Detecting mahjong tiles in real-world photographs
Recognizing different tile types and suits
Processing images with various lighting conditions and backgrounds
Providing both PyTorch (.pt) and ONNX model formats for deployment

📁 Project Structure

├── models/                          # Trained models organized by size
│   ├── nano/                        # YOLOv11n models (fastest, lowest accuracy)
│   ├── small/                       # YOLOv11s models (balanced speed/accuracy)
│   ├── medium/                      # YOLOv11m models (good accuracy)
│   ├── large/                       # YOLOv11l models (high accuracy)
│   ├── extra_large/                 # YOLOv11x models (highest accuracy)
│   └── *.onnx                       # ONNX format models for deployment
├── scripts/                         # Utility scripts
│   └── convert_yolo_to_onnx.py      # Convert PyTorch models to ONNX
├── notebooks/                       # Jupyter notebooks for training and analysis
│   ├── data_labeling/               # Data annotation and labeling notebooks
│   ├── data_processing/             # Data preprocessing notebooks
│   ├── yolo.ipynb                   # YOLO training notebook
│   └── yolo_predict.ipynb           # Prediction and evaluation notebook
├── results/                         # Training and evaluation results
│   ├── training/                    # Training logs, metrics, and model checkpoints
│   ├── validation/                  # Validation results
│   └── predictions/                 # Prediction outputs and visualizations
├── data/                            # Dataset organization
│   ├── raw/                         # Original images
│   ├── processed/                   # Preprocessed images
│   └── annotations/                 # Label files
├── docs/                            # Documentation
├── examples/                        # Usage examples
└── README.md                        # This file

🚀 Model Variants

Available Models

Model Size	Base Model	Trained Model	ONNX Model	Training Details	Speed	Accuracy	Use Case
Nano	yolo11n.pt	mahjong-yolon-best.pt	mahjong-yolon-best.onnx	yolon6 variant	⚡⚡⚡⚡⚡	⭐⭐⭐	Mobile/Edge devices
Small	yolo11s.pt	mahjong-yolos-best.pt	mahjong-yolos-best.onnx	yolos2 variant	⚡⚡⚡⚡	⭐⭐⭐⭐	Real-time applications
Medium	yolo11m.pt	mahjong-yolom-best.pt	mahjong-yolom-best.onnx	94 epochs	⚡⚡⚡	⭐⭐⭐⭐⭐	Balanced performance
Large	yolo11l.pt	mahjong-yolol-best.pt	-	51 epochs	⚡⚡	⭐⭐⭐⭐⭐⭐	High accuracy needs
Extra Large	yolo11x.pt	-	-	Not trained yet	⚡	⭐⭐⭐⭐⭐⭐⭐	Maximum accuracy

Model Performance

Nano (YOLOv11n): Fastest inference, optimized for mobile deployment
Small (YOLOv11s): Good balance of speed and accuracy for real-time applications
Medium (YOLOv11m): Recommended for most use cases, best accuracy/speed trade-off
Large (YOLOv11l): High accuracy for production applications
Extra Large (YOLOv11x): Maximum accuracy when speed is not critical

🛠️ Installation

Prerequisites

pip install ultralytics opencv-python matplotlib torch torchvision

Additional Dependencies for Development

pip install jupyter notebook albumentations numpy

💻 Usage

Quick Start - Inference

from ultralytics import YOLO

# Load a trained model
model = YOLO('models/medium/mahjong-yolom-best.pt')

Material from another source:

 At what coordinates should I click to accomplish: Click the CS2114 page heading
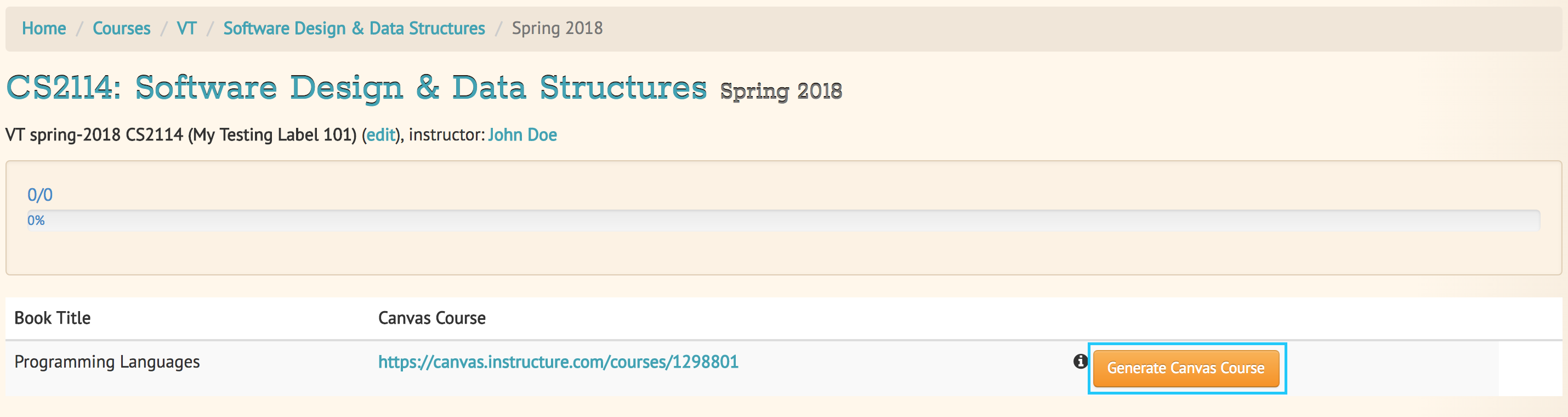(356, 87)
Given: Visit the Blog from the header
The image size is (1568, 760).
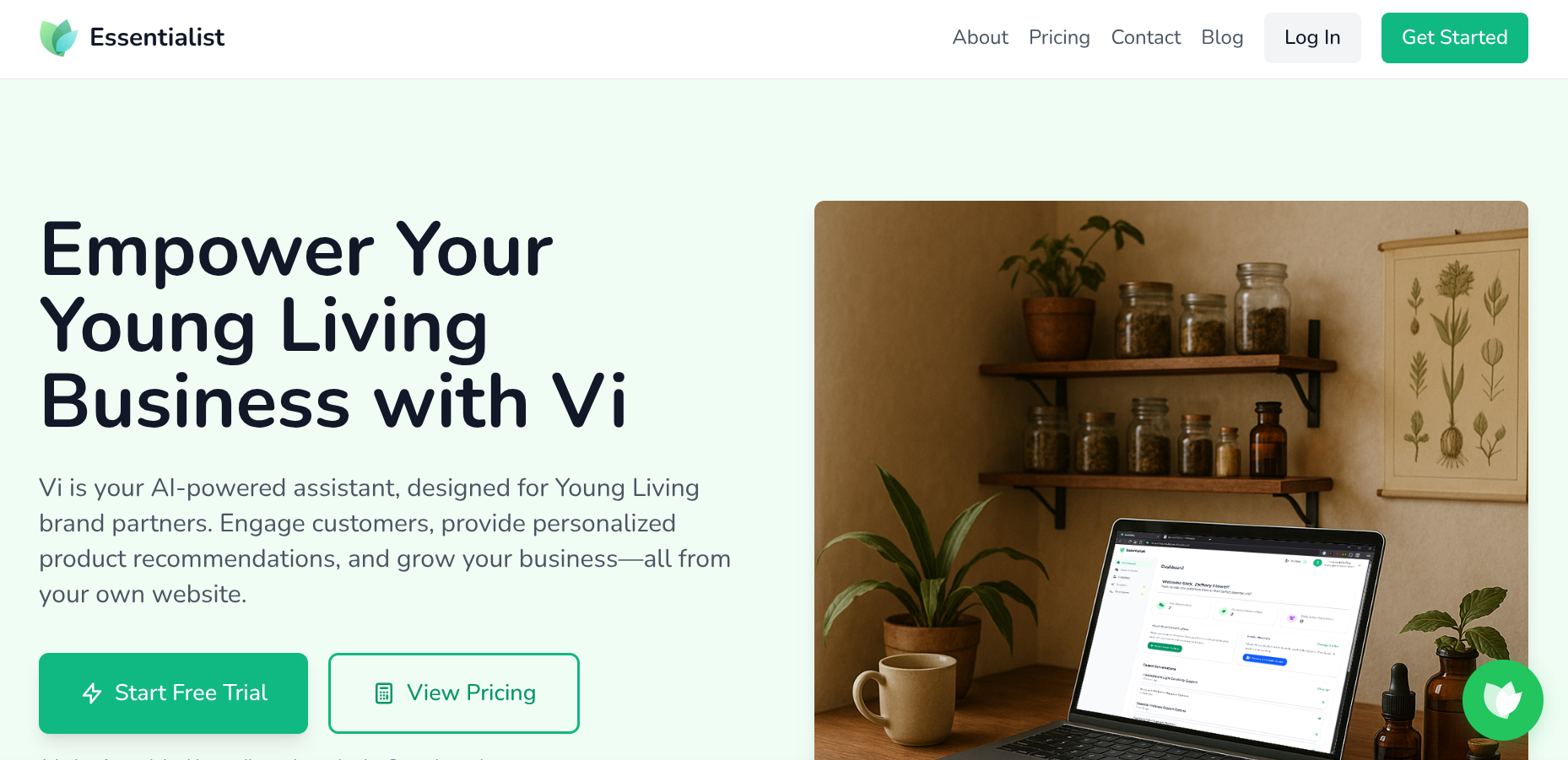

# Run inference on an image
results = model.predict('path/to/mahjong/image.jpg')

# Display results
results[0].show()

Using ONNX Models

import onnxruntime as ort
import cv2
import numpy as np

# Load ONNX model
session = ort.InferenceSession('models/mahjong-yolom-best.onnx')

# Preprocess image
img = cv2.imread('path/to/image.jpg')
img_resized = cv2.resize(img, (640, 640))
img_normalized = img_resized.astype(np.float32) / 255.0
img_transposed = np.transpose(img_normalized, (2, 0, 1))
img_batch = np.expand_dims(img_transposed, axis=0)

# Run inference
outputs = session.run(None, {'images': img_batch})

Model Conversion

Convert PyTorch models to ONNX format:

python scripts/convert_yolo_to_onnx.py models/medium/mahjong-yolom-best.pt

Batch conversion:

python scripts/convert_yolo_to_onnx.py models/ --batch

🎓 Training

Data Preparation

Organize your dataset in YOLO format:

dataset/
├── images/
│   ├── train/
│   ├── val/
│   └── test/
└── labels/
    ├── train/
    ├── val/
    └── test/

Create a data configuration file (data.yaml):

train: path/to/train/images
val: path/to/val/images
test: path/to/test/images

nc: 34  # number of classes (mahjong tile types)
names: ['1m', '2m', '3m', ..., 'red', 'green', 'white']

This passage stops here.